16The constantly roving eyes of Digger men sometimes fell upon the same woman, and personal heaviness helped to shape the outcome. One afternoon in late 1966, a young woman named Phyllis Wilner joined Coyote in serving free food in Golden Gate Park. This was by no means an unusual occurrence, but something in her manner piqued his curiosity. When Coyote asked Grogan about her, the latter responded with "a proprietary, 'Stay away from her.'" Coyote "guessed that he had already taken her under his personal purview, or was planning to, or might want to, or might want me to think that he had, but from that day on she and I became intimate friends"—and no more.18

17Given the intensity of all these forms of masculine competition, what prevented the eruption of violence among these young, armed, and proud bearers of "personal heaviness"? After the Digger core dispersed to various urban and rural communes in 1968, Coyote records numerous instances of aggression among men at those locations.

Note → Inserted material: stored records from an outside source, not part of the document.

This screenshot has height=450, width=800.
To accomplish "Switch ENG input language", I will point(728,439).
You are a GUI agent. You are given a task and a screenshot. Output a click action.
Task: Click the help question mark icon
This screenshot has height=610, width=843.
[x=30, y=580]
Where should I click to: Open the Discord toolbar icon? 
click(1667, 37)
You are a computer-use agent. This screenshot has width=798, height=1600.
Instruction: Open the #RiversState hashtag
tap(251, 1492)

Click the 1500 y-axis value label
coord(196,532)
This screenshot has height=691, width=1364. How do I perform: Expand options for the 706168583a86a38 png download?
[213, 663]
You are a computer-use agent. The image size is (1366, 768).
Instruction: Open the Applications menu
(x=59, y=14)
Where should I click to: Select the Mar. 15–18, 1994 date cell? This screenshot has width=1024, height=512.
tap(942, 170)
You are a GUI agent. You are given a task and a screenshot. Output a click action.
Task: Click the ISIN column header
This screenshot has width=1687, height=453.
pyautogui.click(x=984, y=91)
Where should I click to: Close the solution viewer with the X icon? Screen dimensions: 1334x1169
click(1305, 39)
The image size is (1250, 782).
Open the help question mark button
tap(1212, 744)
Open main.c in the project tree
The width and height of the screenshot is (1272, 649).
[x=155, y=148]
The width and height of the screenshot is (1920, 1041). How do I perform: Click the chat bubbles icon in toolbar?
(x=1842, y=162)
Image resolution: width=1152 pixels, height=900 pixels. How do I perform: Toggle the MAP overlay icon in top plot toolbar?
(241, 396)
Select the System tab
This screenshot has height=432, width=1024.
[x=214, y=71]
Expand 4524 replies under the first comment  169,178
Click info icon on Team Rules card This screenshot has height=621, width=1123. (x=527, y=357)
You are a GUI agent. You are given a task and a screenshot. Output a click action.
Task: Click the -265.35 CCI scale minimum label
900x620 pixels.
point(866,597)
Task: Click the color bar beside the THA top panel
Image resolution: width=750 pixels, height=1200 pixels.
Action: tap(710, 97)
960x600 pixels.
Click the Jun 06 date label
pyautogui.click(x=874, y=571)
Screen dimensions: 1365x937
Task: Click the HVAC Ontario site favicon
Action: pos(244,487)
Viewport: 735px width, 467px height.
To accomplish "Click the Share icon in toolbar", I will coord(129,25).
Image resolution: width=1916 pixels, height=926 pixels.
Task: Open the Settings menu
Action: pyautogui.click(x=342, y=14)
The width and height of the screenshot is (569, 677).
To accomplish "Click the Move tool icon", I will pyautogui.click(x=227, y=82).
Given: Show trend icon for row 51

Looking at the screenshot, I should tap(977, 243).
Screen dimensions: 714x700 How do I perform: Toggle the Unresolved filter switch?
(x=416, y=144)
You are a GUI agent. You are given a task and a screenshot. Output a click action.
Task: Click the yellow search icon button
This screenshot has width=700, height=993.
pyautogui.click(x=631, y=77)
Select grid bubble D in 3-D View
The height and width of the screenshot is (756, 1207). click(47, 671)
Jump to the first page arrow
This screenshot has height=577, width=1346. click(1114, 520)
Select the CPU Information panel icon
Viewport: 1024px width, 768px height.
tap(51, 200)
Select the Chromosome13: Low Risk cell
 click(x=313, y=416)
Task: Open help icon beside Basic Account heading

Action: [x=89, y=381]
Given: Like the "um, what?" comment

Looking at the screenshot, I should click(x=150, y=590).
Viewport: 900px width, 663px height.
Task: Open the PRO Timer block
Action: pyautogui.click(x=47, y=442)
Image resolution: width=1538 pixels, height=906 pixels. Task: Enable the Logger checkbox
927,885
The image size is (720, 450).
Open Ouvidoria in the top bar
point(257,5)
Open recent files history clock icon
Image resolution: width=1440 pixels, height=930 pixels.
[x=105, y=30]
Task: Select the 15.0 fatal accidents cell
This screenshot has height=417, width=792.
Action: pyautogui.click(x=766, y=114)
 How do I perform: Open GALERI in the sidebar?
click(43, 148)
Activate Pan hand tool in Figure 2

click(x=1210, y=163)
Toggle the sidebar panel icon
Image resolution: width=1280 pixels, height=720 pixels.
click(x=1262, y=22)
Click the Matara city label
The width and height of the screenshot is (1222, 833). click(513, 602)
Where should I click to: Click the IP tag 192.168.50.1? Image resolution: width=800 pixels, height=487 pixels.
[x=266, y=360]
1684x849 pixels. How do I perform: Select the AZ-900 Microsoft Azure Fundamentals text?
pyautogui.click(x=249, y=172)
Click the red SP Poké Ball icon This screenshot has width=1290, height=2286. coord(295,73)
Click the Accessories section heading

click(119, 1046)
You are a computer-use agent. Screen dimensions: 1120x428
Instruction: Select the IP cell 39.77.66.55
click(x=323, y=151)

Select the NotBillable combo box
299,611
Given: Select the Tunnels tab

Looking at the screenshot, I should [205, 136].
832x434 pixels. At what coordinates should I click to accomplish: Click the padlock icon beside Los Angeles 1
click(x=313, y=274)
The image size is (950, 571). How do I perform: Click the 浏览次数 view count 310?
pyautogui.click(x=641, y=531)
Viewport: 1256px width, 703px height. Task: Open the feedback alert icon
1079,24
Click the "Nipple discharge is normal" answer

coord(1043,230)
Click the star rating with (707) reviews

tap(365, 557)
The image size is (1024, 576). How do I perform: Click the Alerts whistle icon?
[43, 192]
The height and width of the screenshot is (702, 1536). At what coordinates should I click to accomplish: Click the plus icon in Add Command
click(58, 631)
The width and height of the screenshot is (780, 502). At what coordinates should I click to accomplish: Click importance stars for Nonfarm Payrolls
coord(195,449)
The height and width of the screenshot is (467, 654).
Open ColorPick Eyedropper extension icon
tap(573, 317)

For the Diggers' San Francisco period, we do not know that there was none, but only that the evidentiary record is silent on this point. Historian Timothy R. Mahoney's study of masculine subcultures in the antebellum Midwest shows quite persuasively that the informal organization of men into "sets" or cliques in Keokuk, Iowa, much as Haight-Ashbury hippies sorted themselves into HIP and Digger factions, reduced the potential for violence through a variety of mechanisms. Nicknaming—a prominent feature of core-group membership for Digger women and men—served a century earlier in Keokuk to create a jocular sociability between men of sharply different class positions, ethnicities, migration strategies, and regional origins. Members also minimized differences that might otherwise have led to violence through the use of "indirection, sarcasm, irony, and humor."19

18Coyote mentions "late-night jawboning among Berg, Sweet William, Kent [Minault], Emmett, me, and whoever ambled in to join us around the Cribari wine jug of the evening." A similar conviviality also figured prominently in Keokuk's masculine subcultures. Other elements from the previous century, such as practical jokes and verbal jousting, undoubtedly served among the Digger heavies as well, but the collective's memoirists have not recorded these in any detail. The Diggers enjoyed advantages over their Iowa predecessors: the hip outlaws' sex ratio more nearly approached equilibrium, which meant that women could intercede if they sensed the potential for violence. The Diggers' location in a large urban center also gave them far more options for diversion and places of retreat if the atmosphere became too charged.20

19In a variety of ways, from "holding their mud" in the presence of volatile Hell's Angels and bestowing humorous, ironic, sarcastic, or admiring nicknames on one another, to making a spectacle of their sexual prowess, Digger men created a complex system of hierarchical male status relationships within the core group. But this was no straightforward, bureaucratic pecking order. Leadership at a given moment depended on individual relationships and status, in combination with a given member's particular talents. When engaged in delivering free food, Grogan took center stage; when organizing the Full Moon Celebration of Halloween, Berg and Judy Goldhaft led the band. As noted in chapter 1, successive groups of Diggers took the initiative in making the free stores into site for life-acts.21

20In the absence of formal rules and positions of authority, women could sometimes steer life-acting projects to completion. To discover what this means about relations between the sexes during the Haight-Ashbury period, we now turn to a consideration of the small body of available evidence on that point.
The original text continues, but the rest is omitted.